Niger state: Civil servants and the rest of us

The past few weeks haven’t been easy for Governor Abubakar Sani Bello of Niger State. He’s become not only the lone scapegoat in the state’s unsteady steps towards economic redemption, but has found himself stuck in a ring with members of the state’s most powerful organisation: the Civil Service.
Behind this seeming face-off is the government’s eventual realisation of its inability to continue borrowing to pay the wages of its 47,000-member bureaucracy, which it has done, and quite impressively, before it was alarmed by the expanding figures of debts it accumulated in just less than a year into the 4-year mandate.

The question of workers’ wages is a national disaster, each state of the federation has its peculiar reason or explanation for non-payment. In Niger, the monthly wage bill of the workers published by certain sources is N2.1 billion, against the less than N2 billion the state receives from the Federation Account monthly.
At the risk of sounding unsympathetic, I think I appreciate the transparency employed by the Governor in introducing his fiscal dilemma to the civil servants. Coming out to announce that his state is too broke to continue paying wages based on existing formula and arrangement may be a PR disaster, but I think such fatal honesty has shown the people a certain sincerity, despite polarising his supporters.

Now, we have those who see the Governor’s proposal to reduce salaries until revenues are stable as a strategic approach and better alternative to not paying at all. And then there are those who expect the Governor to continue borrowing to pay salaries or just suspend capital projects to focus on recurrent expenditures.
What rattled the government, as presented by the Governor’s media manager, was it sensitivity to the implications of the overdrafts taken to augment the wage bill, which was presented to the Civil Servants in meetings between representatives of the government and leaders of Organised Labour in the state.
The Government’s proposal was having allocations from Federation Account split into 70:30, that from whatever is sent from Abuja, 70% will be for wages and 30% for capital projects. This 70% ratio won’t cover the wage bill of our bloated civil service, but the Government insisted on having 30% to fund his capital projects.
The danger of suspending capital projects to pay wages has more damaging impacts than the ratio-based arrangement. And it’s also a tad selfish, as it does not recognise the existence of non-working  people who are the majority and who also need to have a sense of government’s presence in their social life.

Capital projects may be understood by some as rehabilitating networks of roads and executing other urban renewal projects, but they actually comprise equipping our hospitals, rehabilitating our schools and implementing rural electrification and both urban and rural water projects. These are what keep both human anatomy and society in tact.

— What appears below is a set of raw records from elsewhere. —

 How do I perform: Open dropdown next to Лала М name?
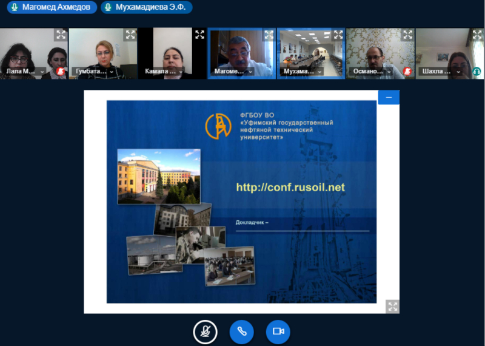pyautogui.click(x=42, y=72)
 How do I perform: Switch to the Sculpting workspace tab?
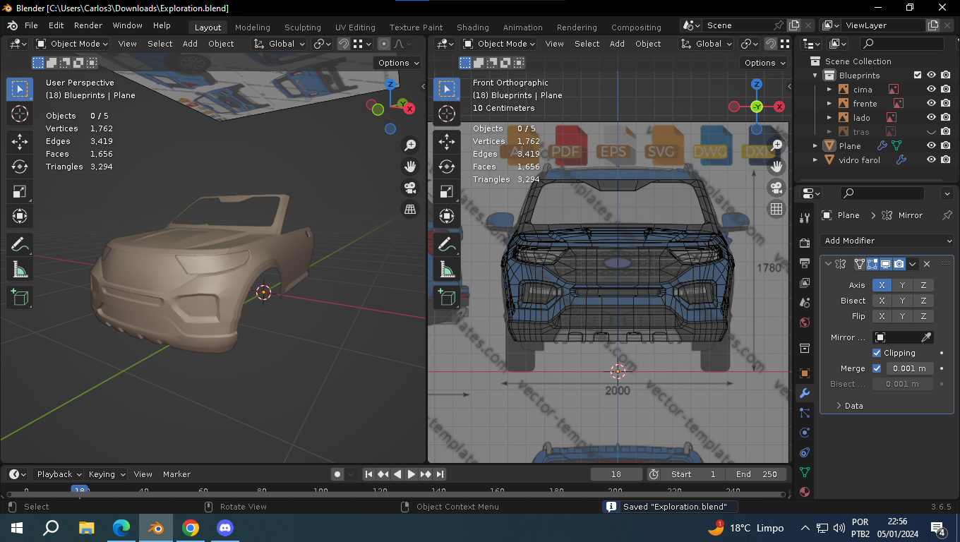click(302, 28)
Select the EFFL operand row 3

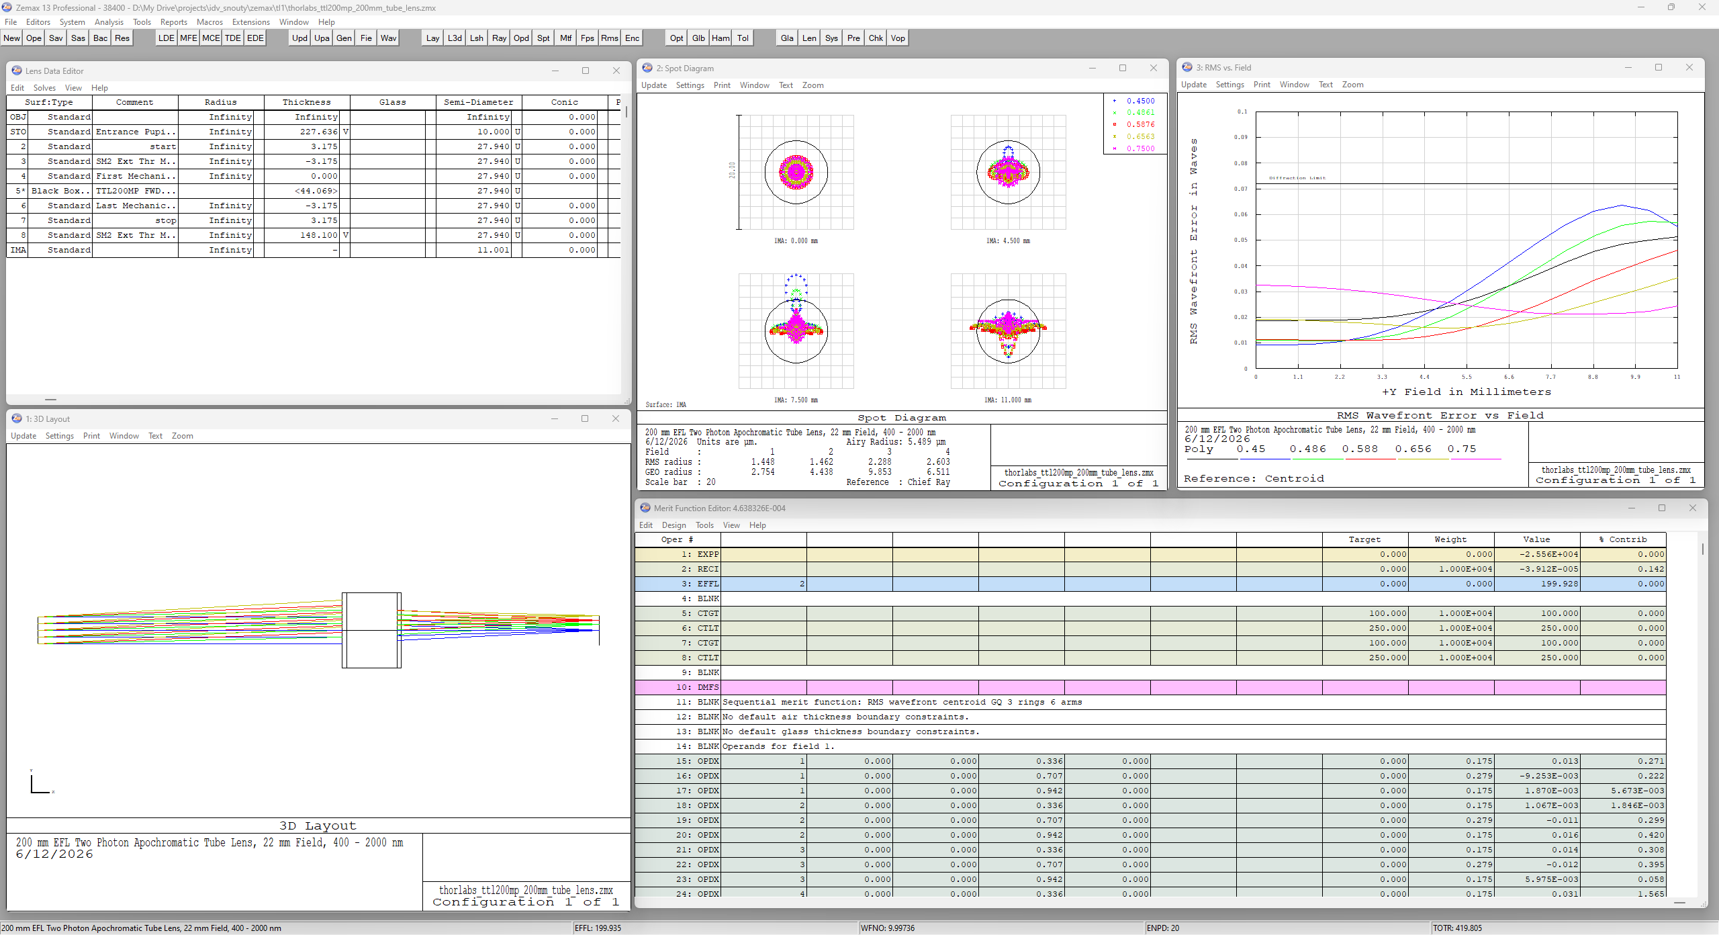pyautogui.click(x=1150, y=584)
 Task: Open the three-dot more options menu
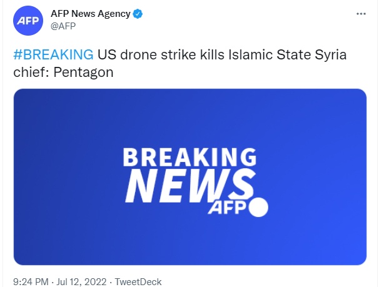[361, 14]
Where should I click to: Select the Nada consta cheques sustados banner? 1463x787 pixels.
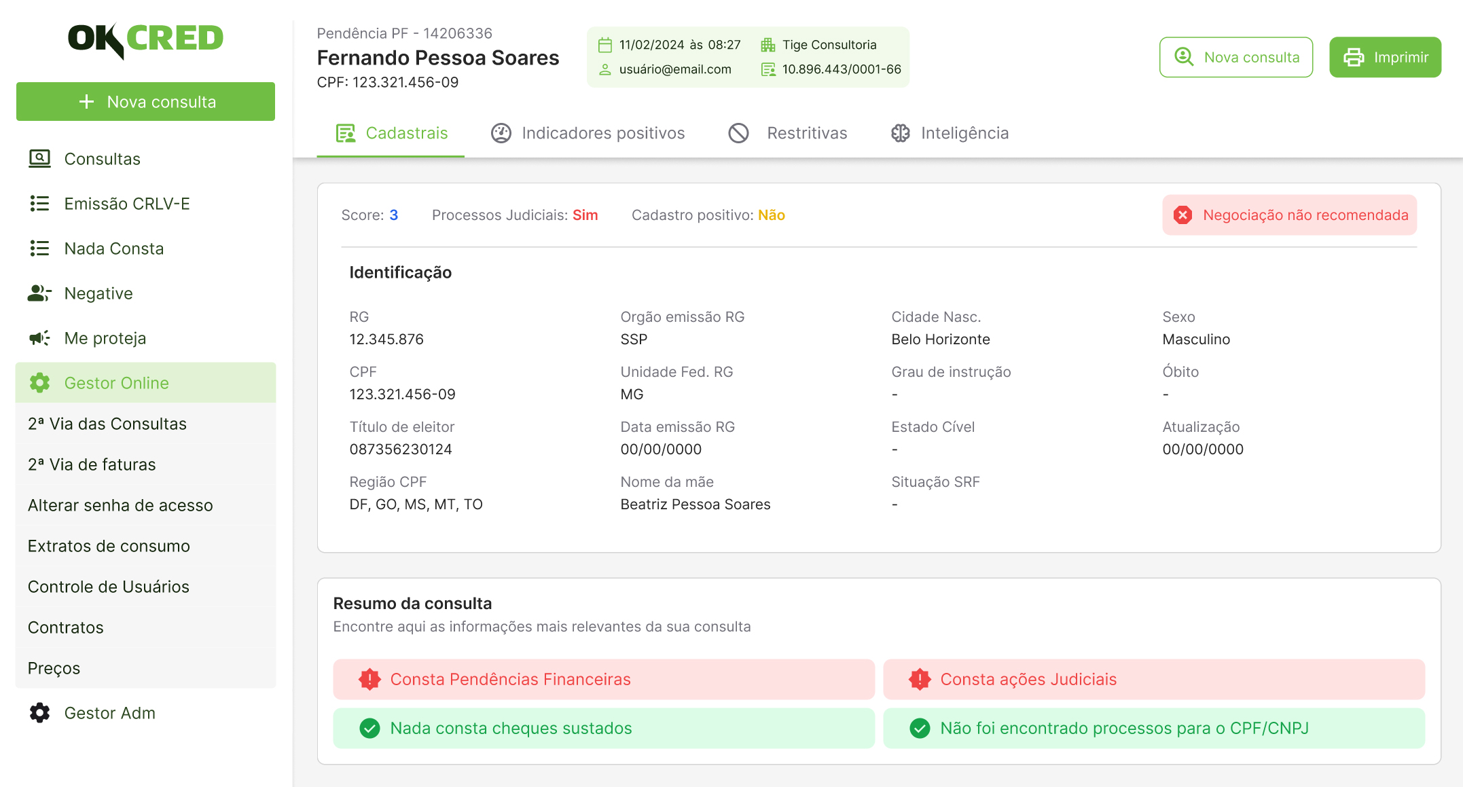click(x=603, y=728)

Suspending such intervention is a destructive strategy, for it seeks to comfort 47,000 people at the detriment of about 4 million people who depend on the 30% to have a sense of the government’s existence.
But this isn’t an easy decision. Niger, like other states pampered by Abuja, has failed to develop its sources and institutions of generating and boosting internal revenues. It generates less than half a billion Naira internally, and this was mainly because it used to receive between 11 and 5 billion Naira from the Federation Account.
Adapting to this reality of N2 billion allocations, with sources of internal revenues still unorganised, is responsible for the fiscal crisis which has had the Governor down popularity bar. We may rush to describe the government’s position as suicidal but we must not ignore the line between miracle and economic reality, that even the finest economic strategists may have a really hard time developing an easy way out for a state this mercilessly mismanaged.

Though presenting statistics of revenues and expenditures of the state to the public through open data may redeem a part of the government’s image, but that would never matter to the financially illiterate traders, commercial drivers, and all in need of a certain social welfare scheme to survive this economy. The average man doesn’t just believe that there’s no more enough money go round.
To overcome this structural effect of over-dependence on the Centre for monthly salvations, the state can do more than just wailing over depleting revenues. Reverting to agrarian economy should be the aim of any sensible government. What we have in Niger state today are communities of subsistence farmers with potentials to expand and employ.

There’s a need for immediate economic summit in Minna, and this shouldn’t be the usual fanfare, to highlight and analyse the economic potentials and possibilities of the state, and to also form partnerships with financially strong institutions home and abroad to save Niger State. Out of this event shouldn’t come a practical blueprint for exploring and developing the vast natural and human resources of the state. Yes, it’s better late than never.
Preaching the virtues of sacrifice to a critically hungry people isn’t ennobling. We must return to the dawning board at once to rescue what’s left of this serially unlucky state. There’s a loot to recover as announced by the Governor himself, and I hope this may be enough to repair a part of this state. May God save us from us.